# Pretzel Dessert



## nicole (Feb 28, 2005)

2C. crushed pretzels ( like crumbs, not chunks)
4tsp. sugar
3/4C melted margarine
1 8oz. cream cheese ( room temp.)
1C sugar
1 10oz. cool whip ( room temp)
 1 Large strawberry jello
2 10 oz.frozen strawberries in syrup
2C. boiling water
9x13 pan
400 degree oven

Mix crushed pretzels, 4tsp. sugar and melted marg. Pat into pan and bake for 8-10 min. COOL. While that is cooling mix boiling water and jello (DO NOT ADD MORE THAN 2 C. WATER. won't work) let gell for a little.
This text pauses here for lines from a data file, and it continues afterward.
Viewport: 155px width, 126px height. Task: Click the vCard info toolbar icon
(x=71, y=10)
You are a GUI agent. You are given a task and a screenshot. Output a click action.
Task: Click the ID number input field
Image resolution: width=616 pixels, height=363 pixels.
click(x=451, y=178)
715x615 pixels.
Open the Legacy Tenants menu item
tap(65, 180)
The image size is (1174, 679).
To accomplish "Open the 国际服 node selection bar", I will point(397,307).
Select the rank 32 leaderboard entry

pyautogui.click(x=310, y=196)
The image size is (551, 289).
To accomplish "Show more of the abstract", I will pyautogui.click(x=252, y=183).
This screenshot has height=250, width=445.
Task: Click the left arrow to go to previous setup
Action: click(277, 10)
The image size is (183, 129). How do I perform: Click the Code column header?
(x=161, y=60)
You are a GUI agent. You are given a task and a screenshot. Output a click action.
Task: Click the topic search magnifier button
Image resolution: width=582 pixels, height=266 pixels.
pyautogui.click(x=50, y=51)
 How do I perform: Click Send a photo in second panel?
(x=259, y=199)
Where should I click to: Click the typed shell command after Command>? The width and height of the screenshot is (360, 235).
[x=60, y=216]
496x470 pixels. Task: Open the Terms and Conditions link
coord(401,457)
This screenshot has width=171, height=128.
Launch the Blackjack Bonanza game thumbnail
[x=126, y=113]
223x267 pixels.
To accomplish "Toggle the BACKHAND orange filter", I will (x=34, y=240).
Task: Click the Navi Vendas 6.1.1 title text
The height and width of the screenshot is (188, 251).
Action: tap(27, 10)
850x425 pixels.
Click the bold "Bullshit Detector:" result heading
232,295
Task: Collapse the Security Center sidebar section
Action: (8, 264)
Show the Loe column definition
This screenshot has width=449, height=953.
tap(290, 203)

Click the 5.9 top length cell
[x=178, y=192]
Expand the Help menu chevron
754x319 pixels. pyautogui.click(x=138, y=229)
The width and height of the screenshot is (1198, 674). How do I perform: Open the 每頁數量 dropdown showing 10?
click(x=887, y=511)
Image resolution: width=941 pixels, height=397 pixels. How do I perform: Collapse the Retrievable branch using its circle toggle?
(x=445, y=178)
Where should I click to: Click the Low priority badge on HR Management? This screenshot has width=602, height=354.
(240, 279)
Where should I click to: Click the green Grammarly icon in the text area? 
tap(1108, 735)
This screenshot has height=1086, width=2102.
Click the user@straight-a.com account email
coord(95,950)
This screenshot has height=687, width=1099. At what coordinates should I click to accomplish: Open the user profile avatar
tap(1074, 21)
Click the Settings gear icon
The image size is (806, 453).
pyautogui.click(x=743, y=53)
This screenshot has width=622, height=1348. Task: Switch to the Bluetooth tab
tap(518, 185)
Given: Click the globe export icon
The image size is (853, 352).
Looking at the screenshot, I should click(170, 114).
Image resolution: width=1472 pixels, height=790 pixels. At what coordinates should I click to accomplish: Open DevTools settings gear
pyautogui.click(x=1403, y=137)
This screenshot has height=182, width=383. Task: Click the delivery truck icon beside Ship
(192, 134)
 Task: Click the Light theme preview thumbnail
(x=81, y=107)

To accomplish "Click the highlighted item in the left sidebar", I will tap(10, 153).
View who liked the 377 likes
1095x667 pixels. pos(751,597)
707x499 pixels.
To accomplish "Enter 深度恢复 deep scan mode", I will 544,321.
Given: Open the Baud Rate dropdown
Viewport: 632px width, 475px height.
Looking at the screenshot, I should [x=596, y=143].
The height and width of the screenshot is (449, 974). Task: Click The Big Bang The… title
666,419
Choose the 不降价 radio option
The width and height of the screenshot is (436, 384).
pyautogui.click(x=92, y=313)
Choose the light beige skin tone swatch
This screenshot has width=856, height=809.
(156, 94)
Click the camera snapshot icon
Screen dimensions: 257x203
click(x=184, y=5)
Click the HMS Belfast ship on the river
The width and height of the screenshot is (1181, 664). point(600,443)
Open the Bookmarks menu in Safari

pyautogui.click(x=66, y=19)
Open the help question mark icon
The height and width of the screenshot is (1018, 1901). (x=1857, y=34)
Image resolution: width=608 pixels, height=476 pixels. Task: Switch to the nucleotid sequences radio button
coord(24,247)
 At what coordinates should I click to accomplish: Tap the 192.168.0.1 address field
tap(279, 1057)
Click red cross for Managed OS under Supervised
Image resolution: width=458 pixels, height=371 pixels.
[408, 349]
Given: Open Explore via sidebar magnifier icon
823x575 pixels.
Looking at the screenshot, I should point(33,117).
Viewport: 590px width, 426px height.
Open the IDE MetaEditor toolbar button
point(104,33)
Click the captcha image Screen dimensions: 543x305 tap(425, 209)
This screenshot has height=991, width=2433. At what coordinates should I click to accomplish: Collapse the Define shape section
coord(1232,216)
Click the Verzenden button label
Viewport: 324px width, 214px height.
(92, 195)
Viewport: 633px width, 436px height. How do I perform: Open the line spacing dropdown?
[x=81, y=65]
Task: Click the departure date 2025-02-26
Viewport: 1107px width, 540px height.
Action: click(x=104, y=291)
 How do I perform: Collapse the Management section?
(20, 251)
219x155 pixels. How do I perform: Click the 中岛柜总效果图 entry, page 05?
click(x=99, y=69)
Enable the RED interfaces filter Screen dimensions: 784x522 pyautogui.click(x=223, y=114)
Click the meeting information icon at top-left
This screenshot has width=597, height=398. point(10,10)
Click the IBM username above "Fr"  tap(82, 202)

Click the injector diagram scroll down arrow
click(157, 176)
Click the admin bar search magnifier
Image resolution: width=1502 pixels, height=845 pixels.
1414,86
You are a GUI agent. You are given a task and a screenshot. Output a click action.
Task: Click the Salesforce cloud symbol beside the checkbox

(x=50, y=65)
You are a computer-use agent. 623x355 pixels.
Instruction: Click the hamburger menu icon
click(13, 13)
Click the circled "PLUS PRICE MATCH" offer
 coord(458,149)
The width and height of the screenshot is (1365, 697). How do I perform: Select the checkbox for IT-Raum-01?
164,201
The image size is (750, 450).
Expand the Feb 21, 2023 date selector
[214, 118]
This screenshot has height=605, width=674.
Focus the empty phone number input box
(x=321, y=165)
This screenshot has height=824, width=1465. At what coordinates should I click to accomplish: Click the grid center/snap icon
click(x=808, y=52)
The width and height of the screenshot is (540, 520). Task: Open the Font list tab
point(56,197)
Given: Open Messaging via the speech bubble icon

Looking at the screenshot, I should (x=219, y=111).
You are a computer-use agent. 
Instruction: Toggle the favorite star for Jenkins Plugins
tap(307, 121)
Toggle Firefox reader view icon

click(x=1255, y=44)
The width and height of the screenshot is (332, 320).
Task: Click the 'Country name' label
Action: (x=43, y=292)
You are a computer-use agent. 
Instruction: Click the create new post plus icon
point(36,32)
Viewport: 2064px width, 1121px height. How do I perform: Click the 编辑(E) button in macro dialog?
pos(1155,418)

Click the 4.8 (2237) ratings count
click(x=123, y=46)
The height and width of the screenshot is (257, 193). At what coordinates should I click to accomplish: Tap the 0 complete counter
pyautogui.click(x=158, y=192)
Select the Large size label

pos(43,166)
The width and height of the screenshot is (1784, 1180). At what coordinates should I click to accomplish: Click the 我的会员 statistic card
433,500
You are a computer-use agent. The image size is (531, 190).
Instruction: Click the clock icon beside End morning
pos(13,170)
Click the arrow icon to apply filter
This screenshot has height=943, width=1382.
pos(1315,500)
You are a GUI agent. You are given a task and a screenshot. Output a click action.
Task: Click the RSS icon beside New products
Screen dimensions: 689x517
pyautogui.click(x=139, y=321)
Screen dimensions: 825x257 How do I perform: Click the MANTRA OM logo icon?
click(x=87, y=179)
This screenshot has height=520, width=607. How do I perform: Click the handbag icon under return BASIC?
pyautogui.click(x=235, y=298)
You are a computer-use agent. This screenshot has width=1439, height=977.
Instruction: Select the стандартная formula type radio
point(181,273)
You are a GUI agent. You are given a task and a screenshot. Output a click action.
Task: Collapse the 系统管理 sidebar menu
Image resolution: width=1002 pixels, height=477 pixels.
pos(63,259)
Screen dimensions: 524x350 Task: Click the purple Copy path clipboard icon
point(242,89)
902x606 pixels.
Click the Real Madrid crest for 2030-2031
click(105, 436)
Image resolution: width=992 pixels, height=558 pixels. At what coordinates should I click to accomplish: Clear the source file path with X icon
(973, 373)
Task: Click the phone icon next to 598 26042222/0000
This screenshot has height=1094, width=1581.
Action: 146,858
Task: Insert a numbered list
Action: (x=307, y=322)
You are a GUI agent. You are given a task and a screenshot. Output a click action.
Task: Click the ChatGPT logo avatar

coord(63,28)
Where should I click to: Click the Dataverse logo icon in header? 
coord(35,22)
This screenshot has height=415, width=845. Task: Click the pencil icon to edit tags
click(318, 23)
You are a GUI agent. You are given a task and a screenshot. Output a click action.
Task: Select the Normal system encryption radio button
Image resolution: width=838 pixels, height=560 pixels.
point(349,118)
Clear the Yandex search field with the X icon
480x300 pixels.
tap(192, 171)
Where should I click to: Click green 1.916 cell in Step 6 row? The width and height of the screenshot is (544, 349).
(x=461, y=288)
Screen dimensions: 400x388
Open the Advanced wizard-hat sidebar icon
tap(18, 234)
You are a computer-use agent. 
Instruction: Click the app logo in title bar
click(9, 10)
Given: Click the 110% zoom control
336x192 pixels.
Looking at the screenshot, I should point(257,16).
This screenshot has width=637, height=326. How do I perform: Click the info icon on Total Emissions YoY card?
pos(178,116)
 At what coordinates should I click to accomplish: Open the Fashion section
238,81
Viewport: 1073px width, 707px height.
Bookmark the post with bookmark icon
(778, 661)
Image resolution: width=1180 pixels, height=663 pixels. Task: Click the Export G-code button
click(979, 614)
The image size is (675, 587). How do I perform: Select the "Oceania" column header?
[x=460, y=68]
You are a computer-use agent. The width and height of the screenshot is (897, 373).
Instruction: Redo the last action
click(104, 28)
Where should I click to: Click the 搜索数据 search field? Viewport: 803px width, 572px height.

Mix cheese, 1C. sugar and cool whip in mixer. Spread cheese mixture over cooled crust. Make sure to fill to the sides so jello won't seep threw the sides. Be very carfull, crust will lift. spread semi gelled jello over top and smoth. wrap tight with saran wrap and chill for 3 or more hours.


----------



## Alix (Feb 28, 2005)

nicole, is this TNT? It looks interesting. The pretzels are like a crumb base? Aren't they too salty?


----------



## middie (Feb 28, 2005)

alix my cousin makes this and it is soooooo yummy.
the salt kind of gets cancelled out with everything 
else in there. trust me you'll like it.


----------



## nicole (Feb 28, 2005)

TNT with out a doubt


----------



## Alix (Mar 1, 2005)

Thanks to you both. It is on my list to try this week.


----------



## Vegas Girl (Mar 2, 2005)

No, it's not too salty.  It's delicious.  Some people I know though don't crush the pretzels fine enough into crumbs.  They leave pieces of pretzels at the bottom.  Then it's a little odd.


----------



## nicole (Mar 3, 2005)

Vegas Girl said:
			
		

> No, it's not too salty.  It's delicious.  Some people I know though don't crush the pretzels fine enough into crumbs.  They leave pieces of pretzels at the bottom.  Then it's a little odd.



I made it that way once and they got all soggy :? , so i always crush them eal fine


----------